### What you are asked to do
Rewrite these records with every "computer-use agent" changed to "desktop assistant", leaving everything else as it is.
■ ■ ■
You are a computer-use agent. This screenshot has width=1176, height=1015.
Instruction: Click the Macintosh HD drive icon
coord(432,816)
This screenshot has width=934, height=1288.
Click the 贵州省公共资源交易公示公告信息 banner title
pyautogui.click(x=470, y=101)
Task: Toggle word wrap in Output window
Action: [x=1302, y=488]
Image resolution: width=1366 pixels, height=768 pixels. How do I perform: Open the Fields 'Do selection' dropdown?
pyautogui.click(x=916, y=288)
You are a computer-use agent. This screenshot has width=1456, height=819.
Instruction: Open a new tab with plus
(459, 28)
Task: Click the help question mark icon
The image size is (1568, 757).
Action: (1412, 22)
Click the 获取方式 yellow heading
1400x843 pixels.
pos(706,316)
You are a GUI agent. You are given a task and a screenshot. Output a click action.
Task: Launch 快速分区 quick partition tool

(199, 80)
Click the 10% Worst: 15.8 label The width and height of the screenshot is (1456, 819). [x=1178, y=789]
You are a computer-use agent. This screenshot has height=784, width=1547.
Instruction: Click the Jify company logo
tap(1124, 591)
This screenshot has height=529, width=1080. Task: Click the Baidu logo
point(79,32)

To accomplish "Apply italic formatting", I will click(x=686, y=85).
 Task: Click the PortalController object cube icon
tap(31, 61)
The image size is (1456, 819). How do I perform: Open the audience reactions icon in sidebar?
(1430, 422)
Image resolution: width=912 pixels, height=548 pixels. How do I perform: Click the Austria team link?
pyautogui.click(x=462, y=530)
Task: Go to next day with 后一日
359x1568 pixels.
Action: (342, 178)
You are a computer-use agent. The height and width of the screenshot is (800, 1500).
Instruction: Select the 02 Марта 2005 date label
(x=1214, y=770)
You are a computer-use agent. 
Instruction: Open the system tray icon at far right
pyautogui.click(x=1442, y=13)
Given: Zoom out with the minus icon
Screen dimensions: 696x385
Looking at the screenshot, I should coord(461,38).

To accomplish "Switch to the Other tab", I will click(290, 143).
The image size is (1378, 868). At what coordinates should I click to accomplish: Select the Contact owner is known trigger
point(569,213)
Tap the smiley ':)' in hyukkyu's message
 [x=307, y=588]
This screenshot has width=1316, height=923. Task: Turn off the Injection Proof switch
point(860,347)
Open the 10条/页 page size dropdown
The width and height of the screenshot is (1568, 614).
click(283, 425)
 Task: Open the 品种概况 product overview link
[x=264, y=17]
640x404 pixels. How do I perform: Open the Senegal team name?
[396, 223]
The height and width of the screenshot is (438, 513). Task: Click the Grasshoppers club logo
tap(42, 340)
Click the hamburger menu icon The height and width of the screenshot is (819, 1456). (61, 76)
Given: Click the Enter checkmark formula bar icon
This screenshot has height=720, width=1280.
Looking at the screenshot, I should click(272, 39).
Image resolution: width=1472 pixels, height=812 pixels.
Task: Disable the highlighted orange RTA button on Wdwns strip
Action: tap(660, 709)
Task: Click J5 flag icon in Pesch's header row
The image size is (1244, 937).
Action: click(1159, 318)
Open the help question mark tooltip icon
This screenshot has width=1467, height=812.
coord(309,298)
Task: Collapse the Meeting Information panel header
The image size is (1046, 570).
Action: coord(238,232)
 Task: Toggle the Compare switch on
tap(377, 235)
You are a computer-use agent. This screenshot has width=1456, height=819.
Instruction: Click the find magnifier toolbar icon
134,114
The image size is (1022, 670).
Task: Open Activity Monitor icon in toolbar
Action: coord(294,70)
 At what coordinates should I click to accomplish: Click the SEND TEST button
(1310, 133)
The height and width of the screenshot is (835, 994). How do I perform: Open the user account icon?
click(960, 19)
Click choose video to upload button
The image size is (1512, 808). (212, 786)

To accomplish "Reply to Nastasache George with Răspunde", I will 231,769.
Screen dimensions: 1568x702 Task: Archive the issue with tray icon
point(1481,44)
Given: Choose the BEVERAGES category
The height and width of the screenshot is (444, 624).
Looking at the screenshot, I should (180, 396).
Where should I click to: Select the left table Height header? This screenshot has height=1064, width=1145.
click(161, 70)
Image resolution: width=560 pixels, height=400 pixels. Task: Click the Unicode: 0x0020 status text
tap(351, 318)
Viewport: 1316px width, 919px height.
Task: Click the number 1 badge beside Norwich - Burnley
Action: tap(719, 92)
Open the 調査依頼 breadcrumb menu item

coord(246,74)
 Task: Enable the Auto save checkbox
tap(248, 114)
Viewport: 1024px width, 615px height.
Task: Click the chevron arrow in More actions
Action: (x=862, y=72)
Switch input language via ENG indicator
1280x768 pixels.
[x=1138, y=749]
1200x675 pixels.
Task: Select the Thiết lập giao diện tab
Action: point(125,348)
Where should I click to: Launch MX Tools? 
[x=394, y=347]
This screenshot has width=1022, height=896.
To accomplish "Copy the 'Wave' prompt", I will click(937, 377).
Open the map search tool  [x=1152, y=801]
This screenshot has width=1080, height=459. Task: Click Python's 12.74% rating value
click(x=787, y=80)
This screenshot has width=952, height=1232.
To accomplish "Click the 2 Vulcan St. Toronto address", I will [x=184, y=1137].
■ ■ ■
### Response to the task
You are a desktop assistant. This screenshot has width=1176, height=1015.
Instruction: Click the Macintosh HD drive icon
coord(432,816)
This screenshot has width=934, height=1288.
Click the 贵州省公共资源交易公示公告信息 banner title
pyautogui.click(x=470, y=101)
Task: Toggle word wrap in Output window
Action: [x=1302, y=488]
Image resolution: width=1366 pixels, height=768 pixels. How do I perform: Open the Fields 'Do selection' dropdown?
pyautogui.click(x=916, y=288)
You are a desktop assistant. This screenshot has width=1456, height=819.
Instruction: Open a new tab with plus
(459, 28)
Task: Click the help question mark icon
The image size is (1568, 757).
Action: (1412, 22)
Click the 获取方式 yellow heading
1400x843 pixels.
pos(706,316)
You are a GUI agent. You are given a task and a screenshot. Output a click action.
Task: Launch 快速分区 quick partition tool

(199, 80)
Click the 10% Worst: 15.8 label The width and height of the screenshot is (1456, 819). [x=1178, y=789]
You are a desktop assistant. This screenshot has height=784, width=1547.
Instruction: Click the Jify company logo
tap(1124, 591)
This screenshot has height=529, width=1080. Task: Click the Baidu logo
point(79,32)

To accomplish "Apply italic formatting", I will click(x=686, y=85).
 Task: Click the PortalController object cube icon
tap(31, 61)
The image size is (1456, 819). How do I perform: Open the audience reactions icon in sidebar?
(1430, 422)
Image resolution: width=912 pixels, height=548 pixels. How do I perform: Click the Austria team link?
pyautogui.click(x=462, y=530)
Task: Go to next day with 后一日
359x1568 pixels.
Action: (342, 178)
You are a desktop assistant. The height and width of the screenshot is (800, 1500).
Instruction: Select the 02 Марта 2005 date label
(x=1214, y=770)
You are a desktop assistant. 
Instruction: Open the system tray icon at far right
pyautogui.click(x=1442, y=13)
Given: Zoom out with the minus icon
Screen dimensions: 696x385
Looking at the screenshot, I should coord(461,38).

To accomplish "Switch to the Other tab", I will click(290, 143).
The image size is (1378, 868). At what coordinates should I click to accomplish: Select the Contact owner is known trigger
point(569,213)
Tap the smiley ':)' in hyukkyu's message
 [x=307, y=588]
This screenshot has width=1316, height=923. Task: Turn off the Injection Proof switch
point(860,347)
Open the 10条/页 page size dropdown
The width and height of the screenshot is (1568, 614).
click(283, 425)
 Task: Open the 品种概况 product overview link
[x=264, y=17]
640x404 pixels. How do I perform: Open the Senegal team name?
[396, 223]
The height and width of the screenshot is (438, 513). Task: Click the Grasshoppers club logo
tap(42, 340)
Click the hamburger menu icon The height and width of the screenshot is (819, 1456). (61, 76)
Given: Click the Enter checkmark formula bar icon
This screenshot has height=720, width=1280.
Looking at the screenshot, I should click(272, 39).
Image resolution: width=1472 pixels, height=812 pixels.
Task: Disable the highlighted orange RTA button on Wdwns strip
Action: tap(660, 709)
Task: Click J5 flag icon in Pesch's header row
The image size is (1244, 937).
Action: click(1159, 318)
Open the help question mark tooltip icon
This screenshot has width=1467, height=812.
coord(309,298)
Task: Collapse the Meeting Information panel header
The image size is (1046, 570).
Action: coord(238,232)
 Task: Toggle the Compare switch on
tap(377, 235)
You are a desktop assistant. This screenshot has width=1456, height=819.
Instruction: Click the find magnifier toolbar icon
134,114
The image size is (1022, 670).
Task: Open Activity Monitor icon in toolbar
Action: coord(294,70)
 At what coordinates should I click to accomplish: Click the SEND TEST button
(1310, 133)
The height and width of the screenshot is (835, 994). How do I perform: Open the user account icon?
click(960, 19)
Click choose video to upload button
The image size is (1512, 808). (212, 786)

To accomplish "Reply to Nastasache George with Răspunde", I will 231,769.
Screen dimensions: 1568x702 Task: Archive the issue with tray icon
point(1481,44)
Given: Choose the BEVERAGES category
The height and width of the screenshot is (444, 624).
Looking at the screenshot, I should (180, 396).
Where should I click to: Select the left table Height header? This screenshot has height=1064, width=1145.
click(161, 70)
Image resolution: width=560 pixels, height=400 pixels. Task: Click the Unicode: 0x0020 status text
tap(351, 318)
Viewport: 1316px width, 919px height.
Task: Click the number 1 badge beside Norwich - Burnley
Action: tap(719, 92)
Open the 調査依頼 breadcrumb menu item

coord(246,74)
 Task: Enable the Auto save checkbox
tap(248, 114)
Viewport: 1024px width, 615px height.
Task: Click the chevron arrow in More actions
Action: (x=862, y=72)
Switch input language via ENG indicator
1280x768 pixels.
[x=1138, y=749]
1200x675 pixels.
Task: Select the Thiết lập giao diện tab
Action: point(125,348)
Where should I click to: Launch MX Tools? 
[x=394, y=347]
This screenshot has width=1022, height=896.
To accomplish "Copy the 'Wave' prompt", I will click(937, 377).
Open the map search tool  [x=1152, y=801]
This screenshot has width=1080, height=459. Task: Click Python's 12.74% rating value
click(x=787, y=80)
This screenshot has width=952, height=1232.
To accomplish "Click the 2 Vulcan St. Toronto address", I will [x=184, y=1137].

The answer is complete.